§ **WHAT THE EXERCISE ASKS**
The reply must reproduce each line below exactly.

§ **DATA**
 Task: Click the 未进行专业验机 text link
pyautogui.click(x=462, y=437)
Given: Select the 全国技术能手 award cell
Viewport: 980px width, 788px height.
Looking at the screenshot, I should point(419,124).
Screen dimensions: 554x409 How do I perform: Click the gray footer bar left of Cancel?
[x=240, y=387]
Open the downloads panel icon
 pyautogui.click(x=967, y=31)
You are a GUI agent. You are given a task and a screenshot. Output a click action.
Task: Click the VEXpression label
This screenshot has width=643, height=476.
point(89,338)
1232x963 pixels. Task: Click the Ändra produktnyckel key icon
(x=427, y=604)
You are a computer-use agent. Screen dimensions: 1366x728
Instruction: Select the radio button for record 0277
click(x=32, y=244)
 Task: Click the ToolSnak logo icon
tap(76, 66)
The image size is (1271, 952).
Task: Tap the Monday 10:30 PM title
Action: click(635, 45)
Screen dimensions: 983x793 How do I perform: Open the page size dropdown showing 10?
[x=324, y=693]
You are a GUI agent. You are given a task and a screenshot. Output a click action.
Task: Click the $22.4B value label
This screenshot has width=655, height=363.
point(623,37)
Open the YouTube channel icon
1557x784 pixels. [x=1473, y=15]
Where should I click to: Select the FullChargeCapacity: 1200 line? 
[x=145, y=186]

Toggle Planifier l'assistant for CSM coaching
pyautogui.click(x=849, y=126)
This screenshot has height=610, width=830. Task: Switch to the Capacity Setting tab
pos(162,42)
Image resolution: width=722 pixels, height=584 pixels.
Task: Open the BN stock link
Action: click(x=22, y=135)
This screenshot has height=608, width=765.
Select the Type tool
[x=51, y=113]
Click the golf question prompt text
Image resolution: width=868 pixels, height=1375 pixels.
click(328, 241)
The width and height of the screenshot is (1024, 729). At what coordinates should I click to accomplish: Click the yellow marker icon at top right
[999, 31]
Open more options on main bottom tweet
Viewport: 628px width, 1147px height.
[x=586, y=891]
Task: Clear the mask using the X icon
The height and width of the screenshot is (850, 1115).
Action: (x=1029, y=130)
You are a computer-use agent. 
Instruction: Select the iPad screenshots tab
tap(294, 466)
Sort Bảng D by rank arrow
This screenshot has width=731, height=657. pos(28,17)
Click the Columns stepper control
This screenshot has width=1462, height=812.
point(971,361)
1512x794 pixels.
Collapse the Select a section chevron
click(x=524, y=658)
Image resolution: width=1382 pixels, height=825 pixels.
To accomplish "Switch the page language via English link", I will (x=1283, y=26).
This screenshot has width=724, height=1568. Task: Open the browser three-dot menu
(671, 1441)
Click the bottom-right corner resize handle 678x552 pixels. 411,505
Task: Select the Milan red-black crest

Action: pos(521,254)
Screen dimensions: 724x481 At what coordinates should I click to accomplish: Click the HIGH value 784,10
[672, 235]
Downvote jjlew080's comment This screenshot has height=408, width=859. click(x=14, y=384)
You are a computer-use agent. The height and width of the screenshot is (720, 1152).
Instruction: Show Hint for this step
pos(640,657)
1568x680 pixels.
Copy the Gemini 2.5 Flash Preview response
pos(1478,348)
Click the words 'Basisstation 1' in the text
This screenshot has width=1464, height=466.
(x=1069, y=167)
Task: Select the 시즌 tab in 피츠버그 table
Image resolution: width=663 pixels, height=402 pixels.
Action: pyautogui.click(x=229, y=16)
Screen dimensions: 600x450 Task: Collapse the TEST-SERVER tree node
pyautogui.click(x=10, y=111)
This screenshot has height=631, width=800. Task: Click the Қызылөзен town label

§ **EXERCISE RESULT**
 Task: Click the 未进行专业验机 text link
pyautogui.click(x=462, y=437)
Given: Select the 全国技术能手 award cell
Viewport: 980px width, 788px height.
Looking at the screenshot, I should point(419,124).
Screen dimensions: 554x409 How do I perform: Click the gray footer bar left of Cancel?
[x=240, y=387]
Open the downloads panel icon
 pyautogui.click(x=967, y=31)
You are a GUI agent. You are given a task and a screenshot. Output a click action.
Task: Click the VEXpression label
This screenshot has width=643, height=476.
point(89,338)
1232x963 pixels. Task: Click the Ändra produktnyckel key icon
(x=427, y=604)
You are a computer-use agent. Screen dimensions: 1366x728
Instruction: Select the radio button for record 0277
click(x=32, y=244)
 Task: Click the ToolSnak logo icon
tap(76, 66)
The image size is (1271, 952).
Task: Tap the Monday 10:30 PM title
Action: click(635, 45)
Screen dimensions: 983x793 How do I perform: Open the page size dropdown showing 10?
[x=324, y=693]
You are a GUI agent. You are given a task and a screenshot. Output a click action.
Task: Click the $22.4B value label
This screenshot has width=655, height=363.
point(623,37)
Open the YouTube channel icon
1557x784 pixels. [x=1473, y=15]
Where should I click to: Select the FullChargeCapacity: 1200 line? 
[x=145, y=186]

Toggle Planifier l'assistant for CSM coaching
pyautogui.click(x=849, y=126)
This screenshot has height=610, width=830. Task: Switch to the Capacity Setting tab
pos(162,42)
Image resolution: width=722 pixels, height=584 pixels.
Task: Open the BN stock link
Action: click(x=22, y=135)
This screenshot has height=608, width=765.
Select the Type tool
[x=51, y=113]
Click the golf question prompt text
Image resolution: width=868 pixels, height=1375 pixels.
click(328, 241)
The width and height of the screenshot is (1024, 729). At what coordinates should I click to accomplish: Click the yellow marker icon at top right
[999, 31]
Open more options on main bottom tweet
Viewport: 628px width, 1147px height.
[x=586, y=891]
Task: Clear the mask using the X icon
The height and width of the screenshot is (850, 1115).
Action: (x=1029, y=130)
You are a computer-use agent. 
Instruction: Select the iPad screenshots tab
tap(294, 466)
Sort Bảng D by rank arrow
This screenshot has width=731, height=657. pos(28,17)
Click the Columns stepper control
This screenshot has width=1462, height=812.
point(971,361)
1512x794 pixels.
Collapse the Select a section chevron
click(x=524, y=658)
Image resolution: width=1382 pixels, height=825 pixels.
To accomplish "Switch the page language via English link", I will (x=1283, y=26).
This screenshot has width=724, height=1568. Task: Open the browser three-dot menu
(671, 1441)
Click the bottom-right corner resize handle 678x552 pixels. 411,505
Task: Select the Milan red-black crest

Action: pos(521,254)
Screen dimensions: 724x481 At what coordinates should I click to accomplish: Click the HIGH value 784,10
[672, 235]
Downvote jjlew080's comment This screenshot has height=408, width=859. click(x=14, y=384)
You are a computer-use agent. The height and width of the screenshot is (720, 1152).
Instruction: Show Hint for this step
pos(640,657)
1568x680 pixels.
Copy the Gemini 2.5 Flash Preview response
pos(1478,348)
Click the words 'Basisstation 1' in the text
This screenshot has width=1464, height=466.
(x=1069, y=167)
Task: Select the 시즌 tab in 피츠버그 table
Image resolution: width=663 pixels, height=402 pixels.
Action: pyautogui.click(x=229, y=16)
Screen dimensions: 600x450 Task: Collapse the TEST-SERVER tree node
pyautogui.click(x=10, y=111)
This screenshot has height=631, width=800. Task: Click the Қызылөзен town label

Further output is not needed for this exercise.